The brainstem is composed of the midbrain, pons, and medulla oblongata. Cranial nerves III through XII originate from the brainstem, with nuclei of cranial nerves V through VIII within the pons. The two main components of the pons are the ventral (anterior) pons and the dorsal tegmentum. The ventral pons consists predominantly of white matter tracts with transverse fibers. The medulla has an anterior median fissure, with a raised area on either side, the pyramids (containing the pyramidal tracts). The swellings just lateral to the pyramids contain the inferior olivary nuclei. Axons of the corticospinal tract (motor) travel through the posterior limb of the internal capsule, thence through the cerebral peduncle anteriorly and into the anterior medulla (forming the pyramid medially). Below this prominence, the majority of axons cross to the opposite side. Other major tracts include the posterior (dorsal) column—medial lemniscus pathway (PCML, sensory—mechanoreceptors and proprioceptors) and the spinothalamic tract (sensory—nociceptors and thermoreceptors). Both convey information from the body to the postcentral gyrus. Neurons of the PCML travel within the dorsal column of the spinal cord, synapse in the medulla, cross over to the contralateral side of the medulla in the medial lemniscus, and ascend to the thalamus and subsequently to the somatosensory cortex. Neurons of the spinothalamic tract, after entering through the dorsal root (like the PCML), synapse in the dorsal horn and then cross to the contralateral side of the spinal cord and ascend in the anterolateral quadrant through the brainstem to the thalamus, and from there to somatosensory cortex.

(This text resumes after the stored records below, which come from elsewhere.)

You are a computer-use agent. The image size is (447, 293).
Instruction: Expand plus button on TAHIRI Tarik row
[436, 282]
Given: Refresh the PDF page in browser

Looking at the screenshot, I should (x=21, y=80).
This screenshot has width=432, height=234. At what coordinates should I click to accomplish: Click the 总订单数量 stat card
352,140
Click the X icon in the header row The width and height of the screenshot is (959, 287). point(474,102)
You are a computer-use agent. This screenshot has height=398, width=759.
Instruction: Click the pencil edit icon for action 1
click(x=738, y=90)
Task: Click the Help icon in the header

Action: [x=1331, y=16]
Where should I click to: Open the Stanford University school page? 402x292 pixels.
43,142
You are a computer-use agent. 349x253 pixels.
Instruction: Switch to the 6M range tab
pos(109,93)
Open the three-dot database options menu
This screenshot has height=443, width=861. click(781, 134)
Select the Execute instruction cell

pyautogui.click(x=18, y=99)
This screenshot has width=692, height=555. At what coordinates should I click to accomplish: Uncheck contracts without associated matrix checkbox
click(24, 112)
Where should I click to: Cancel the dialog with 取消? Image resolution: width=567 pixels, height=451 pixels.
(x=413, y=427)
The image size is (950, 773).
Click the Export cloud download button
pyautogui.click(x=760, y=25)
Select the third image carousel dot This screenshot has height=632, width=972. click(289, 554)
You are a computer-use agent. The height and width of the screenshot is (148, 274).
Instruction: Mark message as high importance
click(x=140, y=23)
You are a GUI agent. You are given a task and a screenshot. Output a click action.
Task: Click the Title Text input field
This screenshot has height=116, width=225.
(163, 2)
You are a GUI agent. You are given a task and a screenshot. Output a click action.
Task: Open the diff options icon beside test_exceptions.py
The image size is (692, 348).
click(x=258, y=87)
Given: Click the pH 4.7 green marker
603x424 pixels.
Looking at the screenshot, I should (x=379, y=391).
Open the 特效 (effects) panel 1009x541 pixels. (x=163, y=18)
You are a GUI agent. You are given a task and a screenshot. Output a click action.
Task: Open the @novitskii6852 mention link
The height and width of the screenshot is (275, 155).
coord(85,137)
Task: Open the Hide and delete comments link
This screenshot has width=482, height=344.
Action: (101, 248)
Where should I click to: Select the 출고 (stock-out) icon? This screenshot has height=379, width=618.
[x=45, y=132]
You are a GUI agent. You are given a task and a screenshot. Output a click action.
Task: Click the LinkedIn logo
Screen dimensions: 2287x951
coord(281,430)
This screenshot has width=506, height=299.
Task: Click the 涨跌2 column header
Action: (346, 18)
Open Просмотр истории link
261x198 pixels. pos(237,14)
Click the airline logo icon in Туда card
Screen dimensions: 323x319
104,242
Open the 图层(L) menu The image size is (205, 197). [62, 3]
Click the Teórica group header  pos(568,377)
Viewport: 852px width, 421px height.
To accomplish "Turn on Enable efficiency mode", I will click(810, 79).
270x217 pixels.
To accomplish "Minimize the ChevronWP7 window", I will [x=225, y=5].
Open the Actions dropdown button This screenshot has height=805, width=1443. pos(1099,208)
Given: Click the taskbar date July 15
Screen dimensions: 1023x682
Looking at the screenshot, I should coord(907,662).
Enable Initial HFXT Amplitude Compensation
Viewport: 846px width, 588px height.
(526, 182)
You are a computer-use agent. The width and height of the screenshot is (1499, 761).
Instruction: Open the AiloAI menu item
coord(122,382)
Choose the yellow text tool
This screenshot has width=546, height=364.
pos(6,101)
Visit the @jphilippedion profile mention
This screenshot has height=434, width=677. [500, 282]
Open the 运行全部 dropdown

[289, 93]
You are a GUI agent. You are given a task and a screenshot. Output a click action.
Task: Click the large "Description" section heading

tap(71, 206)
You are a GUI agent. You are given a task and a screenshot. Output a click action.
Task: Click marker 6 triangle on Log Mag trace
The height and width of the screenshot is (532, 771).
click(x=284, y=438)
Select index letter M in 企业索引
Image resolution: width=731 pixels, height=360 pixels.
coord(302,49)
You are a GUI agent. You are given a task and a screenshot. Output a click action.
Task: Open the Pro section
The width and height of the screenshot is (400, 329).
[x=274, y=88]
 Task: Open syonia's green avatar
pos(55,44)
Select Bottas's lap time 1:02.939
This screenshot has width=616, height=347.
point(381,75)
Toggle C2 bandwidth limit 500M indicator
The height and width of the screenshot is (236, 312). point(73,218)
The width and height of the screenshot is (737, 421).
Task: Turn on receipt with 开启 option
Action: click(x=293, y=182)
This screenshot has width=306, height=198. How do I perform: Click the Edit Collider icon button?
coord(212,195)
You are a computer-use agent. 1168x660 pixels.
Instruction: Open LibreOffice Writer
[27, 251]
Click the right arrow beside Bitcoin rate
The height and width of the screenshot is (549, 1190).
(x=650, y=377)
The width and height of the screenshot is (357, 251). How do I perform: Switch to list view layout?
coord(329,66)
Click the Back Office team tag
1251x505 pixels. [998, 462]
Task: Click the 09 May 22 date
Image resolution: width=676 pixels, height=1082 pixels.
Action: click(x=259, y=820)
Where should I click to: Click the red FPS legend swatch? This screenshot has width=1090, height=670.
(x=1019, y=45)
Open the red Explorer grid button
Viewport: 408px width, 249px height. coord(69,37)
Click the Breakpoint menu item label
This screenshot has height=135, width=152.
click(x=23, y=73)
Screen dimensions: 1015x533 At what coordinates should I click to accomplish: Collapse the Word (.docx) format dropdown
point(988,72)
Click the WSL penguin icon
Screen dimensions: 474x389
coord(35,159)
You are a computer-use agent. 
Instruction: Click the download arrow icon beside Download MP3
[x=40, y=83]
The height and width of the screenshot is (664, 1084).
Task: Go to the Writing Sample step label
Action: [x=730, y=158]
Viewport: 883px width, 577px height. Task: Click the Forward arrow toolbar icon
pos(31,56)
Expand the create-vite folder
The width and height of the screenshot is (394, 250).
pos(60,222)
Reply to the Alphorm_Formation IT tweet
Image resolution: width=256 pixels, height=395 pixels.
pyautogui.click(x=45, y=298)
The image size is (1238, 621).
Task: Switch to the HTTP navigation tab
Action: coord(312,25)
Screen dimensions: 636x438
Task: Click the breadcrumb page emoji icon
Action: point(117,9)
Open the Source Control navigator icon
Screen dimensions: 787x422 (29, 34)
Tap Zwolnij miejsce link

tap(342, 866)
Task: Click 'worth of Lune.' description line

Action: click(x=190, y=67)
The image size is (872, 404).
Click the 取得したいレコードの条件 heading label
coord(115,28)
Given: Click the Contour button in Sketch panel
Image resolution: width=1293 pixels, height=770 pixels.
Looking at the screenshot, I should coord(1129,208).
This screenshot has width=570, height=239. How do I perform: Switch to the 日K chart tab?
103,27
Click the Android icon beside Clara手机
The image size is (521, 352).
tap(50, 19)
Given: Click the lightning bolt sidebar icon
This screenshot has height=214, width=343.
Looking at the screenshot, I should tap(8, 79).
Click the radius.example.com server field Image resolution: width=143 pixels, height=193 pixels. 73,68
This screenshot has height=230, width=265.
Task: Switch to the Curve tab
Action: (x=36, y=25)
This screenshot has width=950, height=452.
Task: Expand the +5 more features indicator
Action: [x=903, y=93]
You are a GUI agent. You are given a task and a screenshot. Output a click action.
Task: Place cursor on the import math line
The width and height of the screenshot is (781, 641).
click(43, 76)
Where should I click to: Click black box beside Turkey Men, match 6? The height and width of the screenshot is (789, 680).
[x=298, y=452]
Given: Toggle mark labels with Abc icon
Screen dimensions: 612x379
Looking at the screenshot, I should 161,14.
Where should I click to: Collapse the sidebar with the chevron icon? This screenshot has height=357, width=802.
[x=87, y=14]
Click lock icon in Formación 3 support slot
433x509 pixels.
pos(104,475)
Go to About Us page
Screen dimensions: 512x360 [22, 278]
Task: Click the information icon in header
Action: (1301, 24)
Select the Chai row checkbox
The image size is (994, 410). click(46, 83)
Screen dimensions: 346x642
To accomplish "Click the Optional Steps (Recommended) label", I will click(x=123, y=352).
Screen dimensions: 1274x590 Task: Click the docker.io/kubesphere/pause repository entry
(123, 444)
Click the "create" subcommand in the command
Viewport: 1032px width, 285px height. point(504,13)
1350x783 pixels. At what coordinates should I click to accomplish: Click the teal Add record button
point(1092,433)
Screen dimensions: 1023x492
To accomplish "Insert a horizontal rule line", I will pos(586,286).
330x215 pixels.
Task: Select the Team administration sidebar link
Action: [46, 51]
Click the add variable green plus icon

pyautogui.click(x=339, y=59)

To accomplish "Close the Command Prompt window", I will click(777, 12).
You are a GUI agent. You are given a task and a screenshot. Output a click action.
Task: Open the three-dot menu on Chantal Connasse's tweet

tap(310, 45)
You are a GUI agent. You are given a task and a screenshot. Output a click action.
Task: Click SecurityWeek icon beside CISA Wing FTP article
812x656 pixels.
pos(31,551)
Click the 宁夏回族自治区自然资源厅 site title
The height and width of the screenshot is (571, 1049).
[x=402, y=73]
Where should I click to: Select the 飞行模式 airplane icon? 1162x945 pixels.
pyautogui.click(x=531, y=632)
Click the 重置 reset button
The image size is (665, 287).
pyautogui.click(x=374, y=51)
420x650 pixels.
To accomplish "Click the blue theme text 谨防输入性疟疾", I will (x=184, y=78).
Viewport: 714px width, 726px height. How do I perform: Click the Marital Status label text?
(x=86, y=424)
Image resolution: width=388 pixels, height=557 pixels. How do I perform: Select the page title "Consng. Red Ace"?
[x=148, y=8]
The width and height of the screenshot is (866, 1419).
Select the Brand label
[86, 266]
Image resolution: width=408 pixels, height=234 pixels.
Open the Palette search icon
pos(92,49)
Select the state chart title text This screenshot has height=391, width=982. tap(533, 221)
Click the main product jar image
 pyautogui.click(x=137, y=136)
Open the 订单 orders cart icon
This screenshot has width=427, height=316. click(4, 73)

For more detail in terms of an anatomical atlas, the reader is referred to the many computer-based atlases, including The Human Brain in 1969 Pieces (Thieme, 2014).

Arterial Anatomy

Today, in the most widely used numbering system, there are seven recognized segments (C1 to C7) of the internal carotid artery (ICA): the cervical, petrous, lacerum, cavernous, clinoidal, ophthalmic, and communicating (terminal) segments. C1 (the cervical segment) extends from the carotid bifurcation to the skull base, with no branches. At its origin, the internal carotid artery is somewhat dilated, forming the carotid bulb. C2 (the petrous segment) has three sections, the ascending (vertical), genu (a 90-degree bend), and horizontal portions. Petrous ICA branches are uncommon. C3 (the lacerum segment) is short (1 cm), being that portion of the ICA passing over the foramen lacerum. C4 (the cavernous segment) is S-shaped and surrounded by the cavernous sinus, extending to the proximal dural ring. This segment is divided into the posterior vertical, posterior bend, horizontal, anterior bend, and anterior vertical portions. Prominent small branches of the cavernous ICA include the posterior trunk (the meningohypophyseal artery) and the lateral trunk. C5 (the clinoid segment) is a tiny wedgeshaped segment that extends between the proximal and distal dural rings, with this segment widest on its lateral aspect. The distal dural ring is incomplete medially, a region known as the carotid cave and a site for aneurysms. C6 (the ophthalmic segment) extends from the distal dural ring (thus being the most proximal intradural portion of the ICA) to the origin of the posterior communicating artery (PCOM). The ophthalmic artery arises anteriorly from C6, coursing laterally ( Fig. 2.2 ).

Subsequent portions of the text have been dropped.